Moroccan Extra Virgin Olive Oil: Where Did It All Begin?
If you’ve ever been to Morocco, or eaten Moroccan food, chances are you’ve tasted olive oil. Extra Virgin Olive Oil is a staple of the Moroccan diet, and has been for centuries. But where does this delicious oil come from, how long have the health benefits of olive oil been known and how did it become such an important part of Moroccan cuisine? Read on to learn more about the history of Moroccan olive oil.
History of Moroccan Extra Virgin Olive Oil Production
Morocco has been producing the best extra virgin olive oil for millennia, from the time of the Romans. The existence of centenary trees and traditional presses (maasras), testify to the antiquity of olive oil production. Indeed, olive oil has long been considered a noble food by the local population.
Harvesting Of Moroccan Olive Oil
According to moroccanoliveoil.com, the optimal season to harvest olives in Morocco is November to the end of December but could extend to mid-February. Optimal quality is generally achieved when all the colors of the olive are on the olive tree. Although harvesting is mainly manual, the milling is 100% mechanical and done within 6 hours to ensure an extra virgin olive oil, obtained from the first press of the olives.
The latest harvest of Morocco Gold is now available to purchase online here. Low acidity and health enhancing polyphenols make this year’s harvest the best extra virgin olive oil around.
Ideal Climate For Moroccan Olive Oil Production
The benign climate makes Morocco a ‘Garden Of Eden’ on the doorstep of Europe and the ideal location for olive cultivation with mild winters and warm, dry summers. The soils in the main olive-growing regions are rich and deep, and generally have an equal balance of clay and coarse sands.

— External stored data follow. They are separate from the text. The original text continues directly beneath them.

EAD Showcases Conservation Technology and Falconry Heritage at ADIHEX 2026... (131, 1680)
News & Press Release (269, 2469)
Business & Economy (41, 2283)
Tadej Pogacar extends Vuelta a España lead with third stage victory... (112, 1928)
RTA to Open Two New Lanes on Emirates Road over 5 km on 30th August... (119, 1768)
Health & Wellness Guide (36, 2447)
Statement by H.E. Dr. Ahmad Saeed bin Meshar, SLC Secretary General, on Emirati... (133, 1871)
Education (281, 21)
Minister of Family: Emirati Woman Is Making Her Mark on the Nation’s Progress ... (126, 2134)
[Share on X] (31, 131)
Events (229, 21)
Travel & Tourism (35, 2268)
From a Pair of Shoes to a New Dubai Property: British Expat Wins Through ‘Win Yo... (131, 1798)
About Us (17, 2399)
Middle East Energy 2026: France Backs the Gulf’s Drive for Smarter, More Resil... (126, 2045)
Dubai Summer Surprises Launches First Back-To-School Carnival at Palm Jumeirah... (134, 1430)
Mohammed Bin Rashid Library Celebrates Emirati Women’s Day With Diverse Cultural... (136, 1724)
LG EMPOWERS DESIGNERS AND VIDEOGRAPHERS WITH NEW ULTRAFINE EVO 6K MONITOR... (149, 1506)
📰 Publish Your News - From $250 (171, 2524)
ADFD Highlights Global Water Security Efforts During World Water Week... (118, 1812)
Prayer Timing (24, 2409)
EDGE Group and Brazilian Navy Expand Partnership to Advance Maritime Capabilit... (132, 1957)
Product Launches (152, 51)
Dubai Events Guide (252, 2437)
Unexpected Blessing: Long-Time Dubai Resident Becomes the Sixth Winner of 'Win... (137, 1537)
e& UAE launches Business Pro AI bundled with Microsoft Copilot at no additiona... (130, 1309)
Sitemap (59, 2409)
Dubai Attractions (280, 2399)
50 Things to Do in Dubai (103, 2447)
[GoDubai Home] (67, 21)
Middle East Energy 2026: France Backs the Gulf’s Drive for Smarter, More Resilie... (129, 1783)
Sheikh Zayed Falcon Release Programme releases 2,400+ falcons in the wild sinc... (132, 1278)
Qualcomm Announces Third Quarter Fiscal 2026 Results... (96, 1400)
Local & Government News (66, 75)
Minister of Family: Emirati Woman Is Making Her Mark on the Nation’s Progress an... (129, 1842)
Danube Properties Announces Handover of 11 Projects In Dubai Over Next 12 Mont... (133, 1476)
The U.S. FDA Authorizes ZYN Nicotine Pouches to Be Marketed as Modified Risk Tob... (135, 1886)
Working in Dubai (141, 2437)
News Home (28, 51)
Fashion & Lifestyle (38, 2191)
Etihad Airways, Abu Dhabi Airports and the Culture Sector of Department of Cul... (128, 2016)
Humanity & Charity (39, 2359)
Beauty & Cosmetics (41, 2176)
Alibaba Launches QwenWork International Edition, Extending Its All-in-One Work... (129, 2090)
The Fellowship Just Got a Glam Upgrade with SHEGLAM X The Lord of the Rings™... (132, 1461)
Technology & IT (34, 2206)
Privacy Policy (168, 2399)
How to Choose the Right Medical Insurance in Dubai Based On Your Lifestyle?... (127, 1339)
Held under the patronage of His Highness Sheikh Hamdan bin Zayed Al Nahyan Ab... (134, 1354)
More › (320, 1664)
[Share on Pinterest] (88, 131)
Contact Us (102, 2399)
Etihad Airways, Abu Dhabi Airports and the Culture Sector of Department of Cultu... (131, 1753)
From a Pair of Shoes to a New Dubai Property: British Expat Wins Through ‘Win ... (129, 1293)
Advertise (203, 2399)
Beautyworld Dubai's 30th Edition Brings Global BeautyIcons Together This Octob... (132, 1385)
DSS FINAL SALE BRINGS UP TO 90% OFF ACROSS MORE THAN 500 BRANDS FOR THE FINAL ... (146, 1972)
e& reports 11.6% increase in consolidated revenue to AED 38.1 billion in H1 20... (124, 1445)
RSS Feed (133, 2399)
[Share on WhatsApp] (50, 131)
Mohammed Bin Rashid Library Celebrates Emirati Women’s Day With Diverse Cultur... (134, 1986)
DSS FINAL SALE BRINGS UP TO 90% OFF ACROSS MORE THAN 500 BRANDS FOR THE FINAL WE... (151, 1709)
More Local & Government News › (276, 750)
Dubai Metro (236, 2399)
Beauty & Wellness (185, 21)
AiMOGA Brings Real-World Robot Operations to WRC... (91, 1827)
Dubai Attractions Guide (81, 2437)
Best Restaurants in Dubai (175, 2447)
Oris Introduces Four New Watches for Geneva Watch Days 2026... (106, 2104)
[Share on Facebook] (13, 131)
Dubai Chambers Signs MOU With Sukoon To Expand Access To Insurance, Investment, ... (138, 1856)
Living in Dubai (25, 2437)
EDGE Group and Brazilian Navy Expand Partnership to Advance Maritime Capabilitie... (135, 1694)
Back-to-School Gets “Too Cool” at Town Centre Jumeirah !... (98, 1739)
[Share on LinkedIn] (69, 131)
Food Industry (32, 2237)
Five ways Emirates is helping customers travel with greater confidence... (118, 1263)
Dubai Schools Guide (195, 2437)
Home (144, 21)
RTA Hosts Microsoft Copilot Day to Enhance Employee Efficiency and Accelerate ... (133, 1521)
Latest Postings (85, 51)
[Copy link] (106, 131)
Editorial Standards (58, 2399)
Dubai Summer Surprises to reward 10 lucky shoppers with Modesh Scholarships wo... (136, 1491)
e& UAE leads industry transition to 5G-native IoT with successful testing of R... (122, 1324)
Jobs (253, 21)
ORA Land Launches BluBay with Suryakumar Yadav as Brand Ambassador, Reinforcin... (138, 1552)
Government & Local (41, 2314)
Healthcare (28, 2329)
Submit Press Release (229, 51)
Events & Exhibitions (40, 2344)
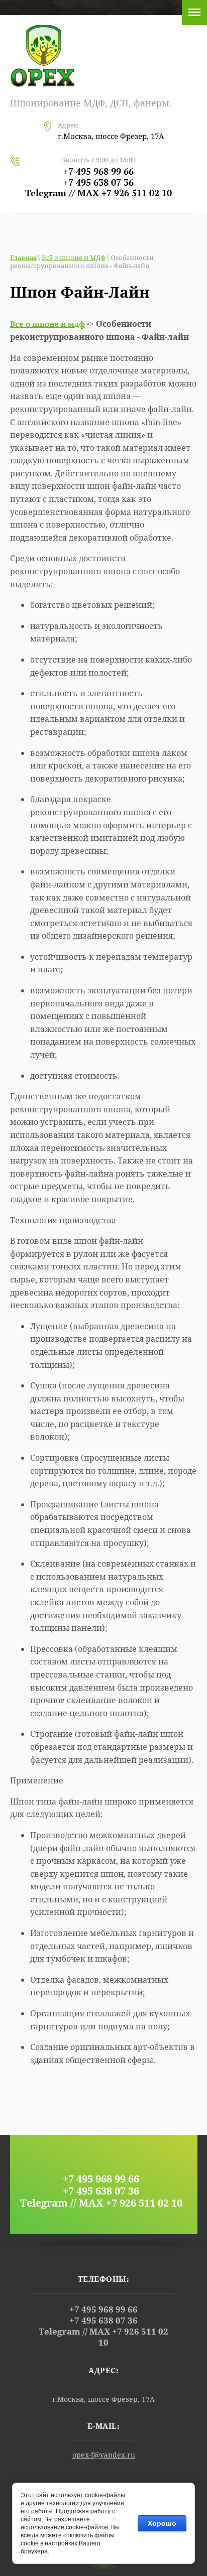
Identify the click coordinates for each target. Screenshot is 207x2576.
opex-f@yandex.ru (103, 2455)
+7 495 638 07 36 (98, 182)
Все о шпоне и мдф (47, 324)
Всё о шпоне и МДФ (74, 257)
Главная (23, 257)
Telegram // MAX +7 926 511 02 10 (98, 193)
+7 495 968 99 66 (98, 171)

However, despite now being the fourth largest producer of olive in the world, (Morocco harvested an estimated 2 million tons of olives in the most recent 2018/19 harvest), the quality of Moroccan olive oil is relatively little known outside of the country.
Researchers, using industry standards, published a report on the quality and purity of Moroccan olive oil in the journal Food Chemistry. They classified 94 percent of samples tested as extra virgin olive oil and only 6 percent as virgin olive oil.
The Unique Flavour of Morocco Gold Olive Oil
Morocco Gold extra virgin olive oil comes from groves in the foothills of the Atlas Mountains. The specific soil conditions of the Beni Mellal region, together with the mild winters and summers, caressed by hot winds from the Sahara, make ideal growing conditions for Morocco Gold olives. The presence of Oleocanthal in Morocco Gold extra virgin olive oil is responsible for the peppery/ stinging sensation at the back of your throat when you enjoy the oil. Morocco Gold is made from a single source – using the best Picholine Marocaine olives, selected early in the season, handpicked and cold pressed within 24 hours of picking. Picholine is the most common variety of olives used for oil in Morocco. It is naturally high in antioxidants and it produces very well balanced and creamy olive oil.
In order to achieve Morocco Gold’s unique flavour, no mixing or blending with other oils takes place to ensure genuine extra virgin olive oil quality. The end result is a ‘liquid gold’: an incredibly rare, extra virgin olive oil of exceptional quality, extraordinary health benefits and a taste like none other.
Nurtured with love for generations, using only traditional, natural methods, Morocco Gold retains its distinctive flavour to offer the finest sensory experience.
Women In Olive Oil Production
The agriculture sector in Morocco employs about 40 percent of the nation’s workforce, making it the largest employer in the country.
Growth in agriculture is, on average, at least twice as effective in reducing poverty as growth in other sectors and is known to reduce poverty directly by raising farm incomes, and indirectly by generating employment and reducing food prices.
Women make up, on average, 43 percent of the agriculture labour force in developing countries, and 50 percent or more in some parts of Africa. Empowering women to participate in agricultural activity gives them greater influence over household income and expenditures, which typically helps to reduce household poverty and benefit children.